The mailing list was originally unmoderated, then received only occasional moderation that many participants considered inadequate. In one incident, what appeared to be sensitive credit-card information was allowed to be posted. Subsequent posts challenged many aspects of the list, including the full disclosure of vulnerabilities, and suggested it either go unmoderated or that moderators change the way they approached it.

Moderation began on June 5, 1995. Elias Levy moderated the list from June 14, 1996 until he stepped down on October 15, 2001. David Mirza Ahmad, one of the many co-authors of Hack Proofing Your Network, Second Edition, took over from Levy and continued until he stepped down on February 23, 2006. David McKinney, a DeepSight threat analyst at Symantec, took over from Ahmad. Moderation duties were later assumed by another DeepSight analyst, Prasanna.

During his tenure, Ahmad proposed the list adopt more "community involvement" and "a more democratic process for making important decisions on the future of Bugtraq and the Security Focus website". Despite receiving feedback according to Alfred Huger, further community involvement did not manifest.

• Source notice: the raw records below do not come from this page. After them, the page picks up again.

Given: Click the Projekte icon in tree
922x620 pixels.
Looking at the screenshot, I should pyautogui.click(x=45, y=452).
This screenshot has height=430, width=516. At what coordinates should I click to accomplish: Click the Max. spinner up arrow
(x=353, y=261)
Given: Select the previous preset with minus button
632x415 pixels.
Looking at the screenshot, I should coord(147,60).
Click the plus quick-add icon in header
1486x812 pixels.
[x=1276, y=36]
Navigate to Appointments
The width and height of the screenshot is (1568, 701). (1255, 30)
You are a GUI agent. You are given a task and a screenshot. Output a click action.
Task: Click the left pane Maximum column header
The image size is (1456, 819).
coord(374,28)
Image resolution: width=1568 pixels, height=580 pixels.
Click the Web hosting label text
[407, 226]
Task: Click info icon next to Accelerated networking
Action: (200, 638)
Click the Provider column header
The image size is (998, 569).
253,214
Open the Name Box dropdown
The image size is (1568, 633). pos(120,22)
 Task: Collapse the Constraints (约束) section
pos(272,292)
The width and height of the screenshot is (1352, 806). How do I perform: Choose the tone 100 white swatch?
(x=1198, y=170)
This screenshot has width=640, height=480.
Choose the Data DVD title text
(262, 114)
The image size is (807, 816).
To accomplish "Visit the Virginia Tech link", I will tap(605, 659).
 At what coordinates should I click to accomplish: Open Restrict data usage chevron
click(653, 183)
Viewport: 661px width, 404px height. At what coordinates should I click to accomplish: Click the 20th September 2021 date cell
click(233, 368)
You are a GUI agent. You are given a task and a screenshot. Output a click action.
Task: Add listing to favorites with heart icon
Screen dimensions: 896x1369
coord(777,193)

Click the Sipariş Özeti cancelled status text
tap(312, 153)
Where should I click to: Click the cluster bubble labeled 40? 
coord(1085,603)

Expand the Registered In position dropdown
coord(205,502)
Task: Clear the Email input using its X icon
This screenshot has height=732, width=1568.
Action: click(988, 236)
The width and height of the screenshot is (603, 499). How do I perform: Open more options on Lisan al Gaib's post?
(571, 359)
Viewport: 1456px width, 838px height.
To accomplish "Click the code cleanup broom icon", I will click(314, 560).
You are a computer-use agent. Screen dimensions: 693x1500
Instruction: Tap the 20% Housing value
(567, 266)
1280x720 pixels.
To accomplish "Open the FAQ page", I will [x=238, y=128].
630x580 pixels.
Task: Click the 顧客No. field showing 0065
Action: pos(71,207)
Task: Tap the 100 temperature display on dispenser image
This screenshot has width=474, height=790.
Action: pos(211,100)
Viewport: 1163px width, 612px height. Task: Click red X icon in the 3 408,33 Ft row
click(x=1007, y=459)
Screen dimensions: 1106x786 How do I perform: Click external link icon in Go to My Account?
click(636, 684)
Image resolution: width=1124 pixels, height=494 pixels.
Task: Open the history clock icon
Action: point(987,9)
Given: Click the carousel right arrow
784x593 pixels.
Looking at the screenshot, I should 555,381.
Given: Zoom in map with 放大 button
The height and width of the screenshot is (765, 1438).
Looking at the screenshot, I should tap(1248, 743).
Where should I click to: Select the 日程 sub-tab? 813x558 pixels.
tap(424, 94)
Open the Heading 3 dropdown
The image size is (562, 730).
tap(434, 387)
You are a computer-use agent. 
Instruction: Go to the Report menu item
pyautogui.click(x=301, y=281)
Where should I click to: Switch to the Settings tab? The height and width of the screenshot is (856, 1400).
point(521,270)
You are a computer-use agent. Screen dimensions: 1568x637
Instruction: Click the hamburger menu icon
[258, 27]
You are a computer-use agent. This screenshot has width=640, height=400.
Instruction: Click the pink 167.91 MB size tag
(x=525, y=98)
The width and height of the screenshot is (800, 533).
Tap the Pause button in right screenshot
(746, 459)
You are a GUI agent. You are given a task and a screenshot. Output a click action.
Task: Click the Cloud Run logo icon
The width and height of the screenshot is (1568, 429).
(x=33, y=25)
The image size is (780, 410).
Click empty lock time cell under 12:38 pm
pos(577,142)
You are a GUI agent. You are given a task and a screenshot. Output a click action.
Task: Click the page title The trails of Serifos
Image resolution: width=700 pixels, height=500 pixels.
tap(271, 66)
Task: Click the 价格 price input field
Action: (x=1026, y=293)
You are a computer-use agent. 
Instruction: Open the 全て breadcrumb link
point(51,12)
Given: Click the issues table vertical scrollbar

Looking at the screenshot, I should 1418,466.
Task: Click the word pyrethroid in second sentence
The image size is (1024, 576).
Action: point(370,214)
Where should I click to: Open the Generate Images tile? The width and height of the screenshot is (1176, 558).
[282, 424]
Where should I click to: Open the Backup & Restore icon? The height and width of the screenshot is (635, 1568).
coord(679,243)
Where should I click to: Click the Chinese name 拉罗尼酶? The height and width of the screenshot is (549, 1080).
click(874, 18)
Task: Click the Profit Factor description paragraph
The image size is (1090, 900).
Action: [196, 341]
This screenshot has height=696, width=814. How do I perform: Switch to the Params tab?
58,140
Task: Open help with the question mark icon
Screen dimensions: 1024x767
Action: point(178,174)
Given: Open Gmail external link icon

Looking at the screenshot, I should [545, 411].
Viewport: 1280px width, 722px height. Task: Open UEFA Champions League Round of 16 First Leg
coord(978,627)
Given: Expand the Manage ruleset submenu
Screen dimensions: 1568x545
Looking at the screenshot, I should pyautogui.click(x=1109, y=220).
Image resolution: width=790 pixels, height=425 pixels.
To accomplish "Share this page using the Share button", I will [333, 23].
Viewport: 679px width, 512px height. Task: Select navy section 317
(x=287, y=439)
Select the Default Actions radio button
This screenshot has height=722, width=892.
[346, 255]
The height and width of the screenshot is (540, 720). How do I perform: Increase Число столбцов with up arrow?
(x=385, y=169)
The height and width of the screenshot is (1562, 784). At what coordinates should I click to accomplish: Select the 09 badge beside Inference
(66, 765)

=== Delays in moderation ===
Delays in list moderation occurred several times, sometimes due to technical issues and DDoS attacks. Other times, posts to the lists vanished due to unspecified "mail problems". In August 1997, the list went quiet for several days as Aleph One was on vacation and the person entrusted to moderate failed to do so. After the list was transitioned to SecurityFocus and Symantec acquired the company, some researchers noticed that their posts to the lists were delayed, as moderation no longer occurred on weekends. Despite the delays, vulnerability information from some of those posts was used in Symantec's DeepSight commercial offering which includes a vulnerability database.

=== Copyrighted advisories ===
In late 2000, when Levy posted the full content of a Microsoft security advisory to the list, Microsoft complained that it was a copyright violation.

== Hiatus ==
As of February 24, 2020, Symantec stopped approving posts to Bugtraq. No final message from the list administrators and no statement from Symantec was posted. This came after the BID vulnerability database maintained by Symantec stopped being publicly updated on July 26, 2019, just over one month before it was acquired by Broadcom.

On January 1, 2021, Accenture announced that Bugtraq would be shut down. On January 15, 2021, what appeared to be a final email was sent to the list confirming it was being shut down, citing "resources for the BugTraq mailing list have not been prioritized". However, the decision was reconsidered based on feedback from the community; and on January 17, 2021, Accenture posted a message to the list announcing the continuation of Bugtraq, and followed up with a lengthier blog explaining their goals. Despite this reversal, the continuation announcement was the last message published to the mailing list, and no further posts appeared until the list's relaunch in August 2026.

== Revival ==
On August 7, 2026, at DEF CON 34 in Las Vegas, Jonathan Brossard announced the relaunch of the mailing list as an independently operated, community-driven platform. DEF CON founder Jeff Moss posted to the relaunched list welcoming the effort and raising the question of full disclosure versus coordinated vulnerability disclosure as a topic for the community to navigate.